REQUIRED WORK:
Reproduce the lines from the line containing "You are a GUI" to the line containing "This screenshot has", switching "screenshot" to "image" and leaving everything else unchanged. Omit the pictures from your answer.

[begin DATA FOR THIS EXERCISE]

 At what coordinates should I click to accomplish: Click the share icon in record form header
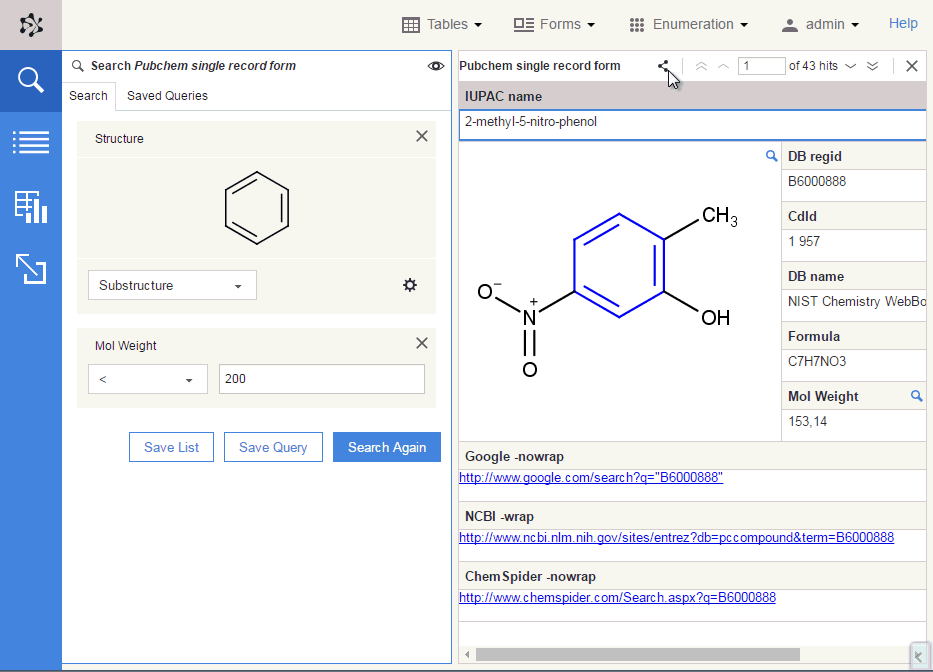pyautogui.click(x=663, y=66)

[end DATA FOR THIS EXERCISE]
[begin DATA FOR THIS EXERCISE]

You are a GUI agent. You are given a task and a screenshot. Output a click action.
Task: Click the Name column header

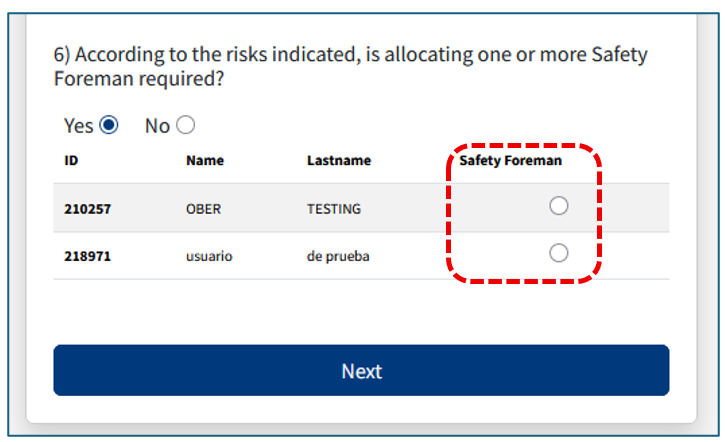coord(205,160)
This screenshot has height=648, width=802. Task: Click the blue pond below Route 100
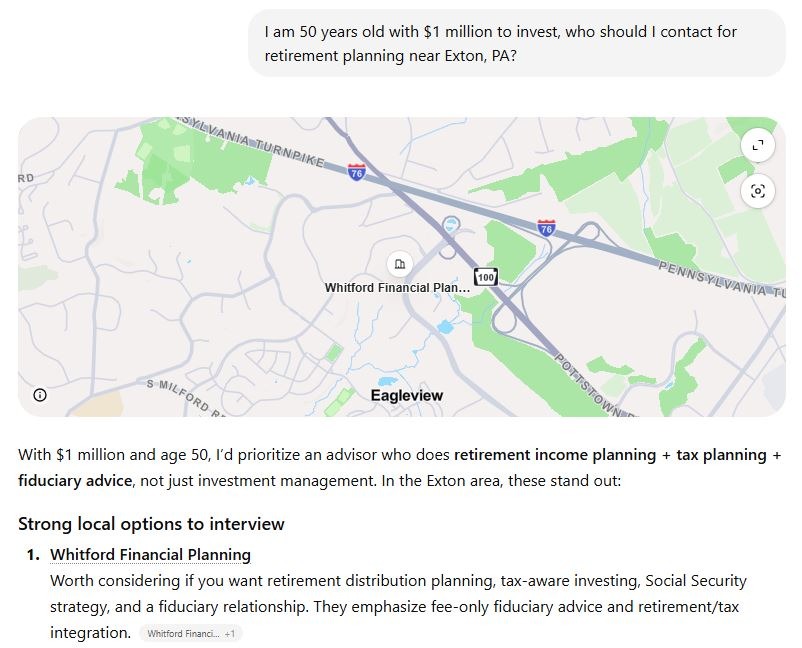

[end DATA FOR THIS EXERCISE]

FINISHED EXERCISE:
You are a GUI agent. You are given a task and a image. Output a click action.
Task: Click the Name column header

coord(205,160)
This image has height=648, width=802. Task: Click the blue pond below Route 100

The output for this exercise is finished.